- **AVAILABLE RECORDS**
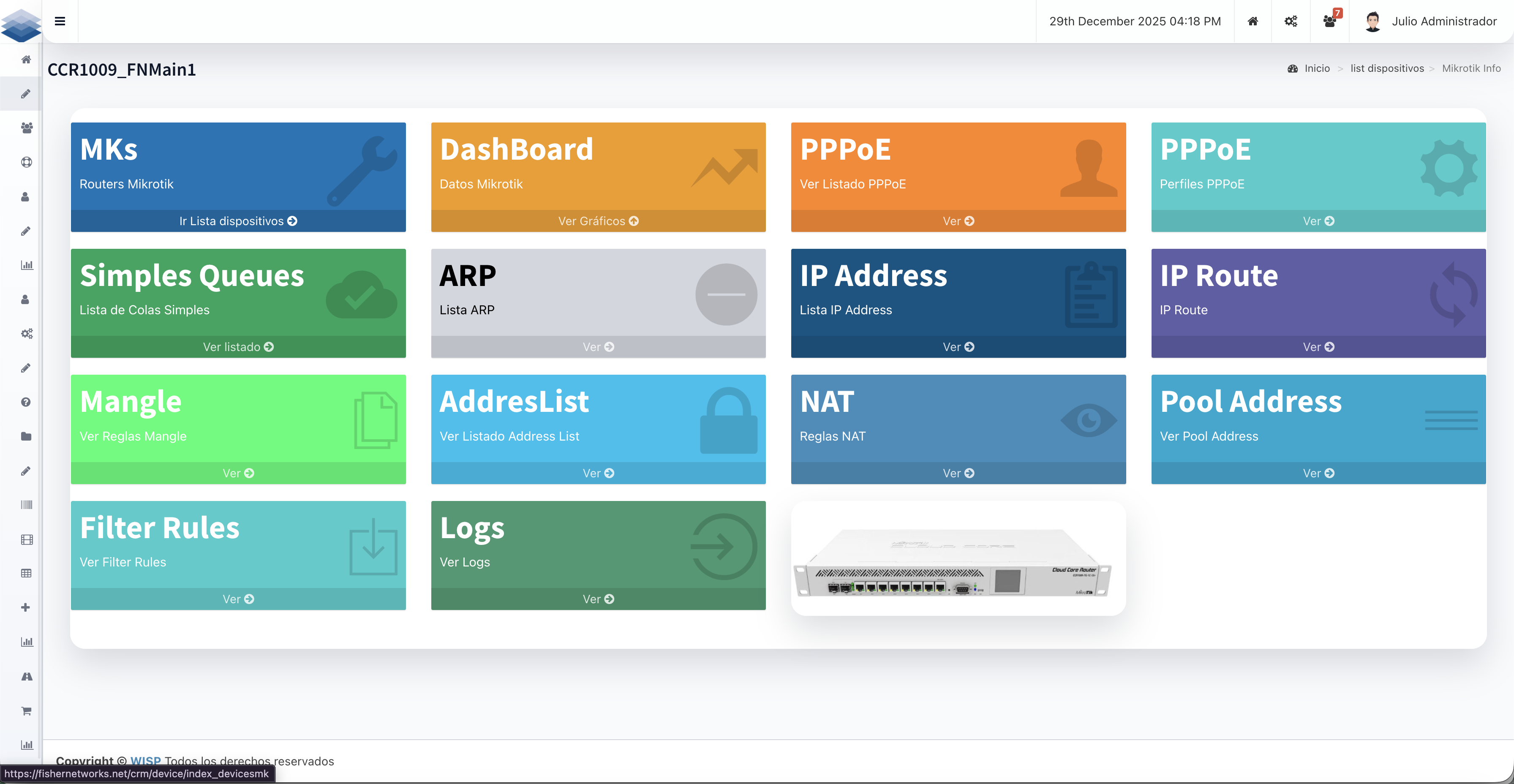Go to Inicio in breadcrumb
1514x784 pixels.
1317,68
--
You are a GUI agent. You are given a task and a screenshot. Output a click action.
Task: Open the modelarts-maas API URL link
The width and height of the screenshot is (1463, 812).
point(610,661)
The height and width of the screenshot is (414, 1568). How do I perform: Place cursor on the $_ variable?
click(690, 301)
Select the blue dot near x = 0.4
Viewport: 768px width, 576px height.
--
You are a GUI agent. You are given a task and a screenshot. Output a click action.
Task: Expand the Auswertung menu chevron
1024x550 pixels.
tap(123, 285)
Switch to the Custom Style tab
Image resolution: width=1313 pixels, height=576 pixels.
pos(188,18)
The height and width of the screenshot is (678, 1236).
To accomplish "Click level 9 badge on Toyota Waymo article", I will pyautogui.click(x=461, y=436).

- **WHAT YOU SHOULD DO**
Rewrite the lines starting at the one containing "The height and width of the screenshot is (678, 1236)." and ending at the one containing "will pyautogui.click(x=461, y=436).", with "badge" changed to "icon" and nothing else altered.

- **RESPONSE TO THIS EXERCISE**
The height and width of the screenshot is (678, 1236).
To accomplish "Click level 9 icon on Toyota Waymo article", I will pyautogui.click(x=461, y=436).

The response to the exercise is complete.